I follow a winding path down to the beach and when I hit the sand, I slip off my sneakers. There’s no one on the beach bar a distant figure that’s approaching at a rapid pace; a jogger. I trudge toward the water’s edge, close enough to feel the sea spray on my face, but far enough away the ocean can’t touch me.

Did Mom once frolic in these waves despite her fear of water? Did she roam this shoreline in search of shells? Did she stare out to sea, wishing she could escape? Countless questions I’ll never know the answer to and if I stay, maybe I would?

As the jogger nears me, I see it’s Spencer. He’s running like he has a dozen demons on his tail and is waving his arms at me as if he’s guiding a jet pilot onto a carrier.

“Spencer, hey. You’re back—”

“You have… to leave…” He’s gasping for air, his hands braced above his knees as he drags in deep breaths.

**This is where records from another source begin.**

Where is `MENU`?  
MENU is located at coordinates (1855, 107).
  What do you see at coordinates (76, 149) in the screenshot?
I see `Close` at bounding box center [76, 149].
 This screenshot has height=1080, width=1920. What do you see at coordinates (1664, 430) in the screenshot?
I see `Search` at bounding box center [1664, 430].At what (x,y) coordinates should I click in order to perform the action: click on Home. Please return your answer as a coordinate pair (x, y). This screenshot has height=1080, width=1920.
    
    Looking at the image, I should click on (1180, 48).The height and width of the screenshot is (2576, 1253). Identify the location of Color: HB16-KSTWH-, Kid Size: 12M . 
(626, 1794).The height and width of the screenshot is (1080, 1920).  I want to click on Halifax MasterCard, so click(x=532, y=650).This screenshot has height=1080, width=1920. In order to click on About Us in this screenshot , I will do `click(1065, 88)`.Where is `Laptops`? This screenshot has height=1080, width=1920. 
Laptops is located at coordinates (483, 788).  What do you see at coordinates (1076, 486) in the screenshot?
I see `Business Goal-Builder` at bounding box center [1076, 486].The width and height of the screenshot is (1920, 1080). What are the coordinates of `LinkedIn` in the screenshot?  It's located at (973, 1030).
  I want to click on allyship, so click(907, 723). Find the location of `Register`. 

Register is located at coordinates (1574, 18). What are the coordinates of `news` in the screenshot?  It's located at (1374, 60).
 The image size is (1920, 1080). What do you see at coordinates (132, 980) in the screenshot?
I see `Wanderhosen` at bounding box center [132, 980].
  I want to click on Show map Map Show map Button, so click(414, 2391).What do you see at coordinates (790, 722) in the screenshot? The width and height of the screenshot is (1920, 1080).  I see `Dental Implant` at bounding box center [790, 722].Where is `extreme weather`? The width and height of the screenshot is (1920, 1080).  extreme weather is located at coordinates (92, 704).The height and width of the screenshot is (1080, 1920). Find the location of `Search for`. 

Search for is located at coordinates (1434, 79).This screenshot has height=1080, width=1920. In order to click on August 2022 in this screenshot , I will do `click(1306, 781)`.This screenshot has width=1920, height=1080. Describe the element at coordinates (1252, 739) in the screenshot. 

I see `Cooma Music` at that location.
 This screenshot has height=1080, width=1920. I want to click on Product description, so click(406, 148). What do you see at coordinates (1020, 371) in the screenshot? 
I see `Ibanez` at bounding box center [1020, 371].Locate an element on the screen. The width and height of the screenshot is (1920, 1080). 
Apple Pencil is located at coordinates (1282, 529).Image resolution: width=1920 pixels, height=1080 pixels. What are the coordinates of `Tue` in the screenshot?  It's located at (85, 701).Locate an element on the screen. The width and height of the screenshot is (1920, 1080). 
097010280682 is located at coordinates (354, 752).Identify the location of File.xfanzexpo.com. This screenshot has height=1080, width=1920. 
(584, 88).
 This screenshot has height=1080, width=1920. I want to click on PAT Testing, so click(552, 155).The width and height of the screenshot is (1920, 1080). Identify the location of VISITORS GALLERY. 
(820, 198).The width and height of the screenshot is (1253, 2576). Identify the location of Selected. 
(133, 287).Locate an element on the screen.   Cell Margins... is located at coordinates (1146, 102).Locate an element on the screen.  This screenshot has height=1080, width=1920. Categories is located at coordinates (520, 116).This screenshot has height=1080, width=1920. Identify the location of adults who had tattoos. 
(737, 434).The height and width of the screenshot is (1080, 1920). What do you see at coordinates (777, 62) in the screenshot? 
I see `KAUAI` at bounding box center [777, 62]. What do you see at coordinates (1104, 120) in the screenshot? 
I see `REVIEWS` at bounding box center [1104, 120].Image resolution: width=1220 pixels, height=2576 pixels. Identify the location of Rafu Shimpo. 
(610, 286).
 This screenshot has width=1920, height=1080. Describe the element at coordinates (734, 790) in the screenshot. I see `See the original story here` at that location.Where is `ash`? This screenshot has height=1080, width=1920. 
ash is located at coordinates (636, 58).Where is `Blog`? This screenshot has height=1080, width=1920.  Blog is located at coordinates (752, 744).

Not this again. What is it with this guy and his constant warnings?

“Spencer, unless you give me a legitimate reason why you think I should leave Arcania, I’m not listening to any more of your senseless warnings.”

He coughs, violent heaves that shake his chest, before he slowly straightens. I know I’m not going to like what he has to say by his somber expression.

“You have to leave because Cora killed your mother and you may be next.”

Chapter36

Cora

THEN

I watchLucy push her book trolley toward the last shelf. Despite the urge to run after her, grab her, and ask what the hell is going on, I don’t move. I can’t. My feet are rooted to the floor as I ponder the implications of discovering the daughter I loved more than life itself faked her own death to get away from me.

That’s the kicker in all this.

Why did Ava run when she didn’t have to?

I ran away from my mother because she didn’t have a maternal bone in her body and I bore the brunt of that when she couldn’t see what was right in front of her face: her sleazy boyfriends coming onto me. I wanted her protection, or at least the knowledge that I could trust her enough to go to her if things got really bad.

I got nothing. So I left and didn’t look back. I married a man wrong for me in a blatant attempt for security, to protect my daughter in a way my mother hadn’t protected me, and I’d stuck with him for fear I’d end up alone and poor.

But I’m not my mother. I never made Ava feel unsupported. I would’ve done anything to protect her and her unborn child, and I had. I’d killed Harlan for her. It may have been a rash, impulsive decision born of rage, but I’d done it for my baby.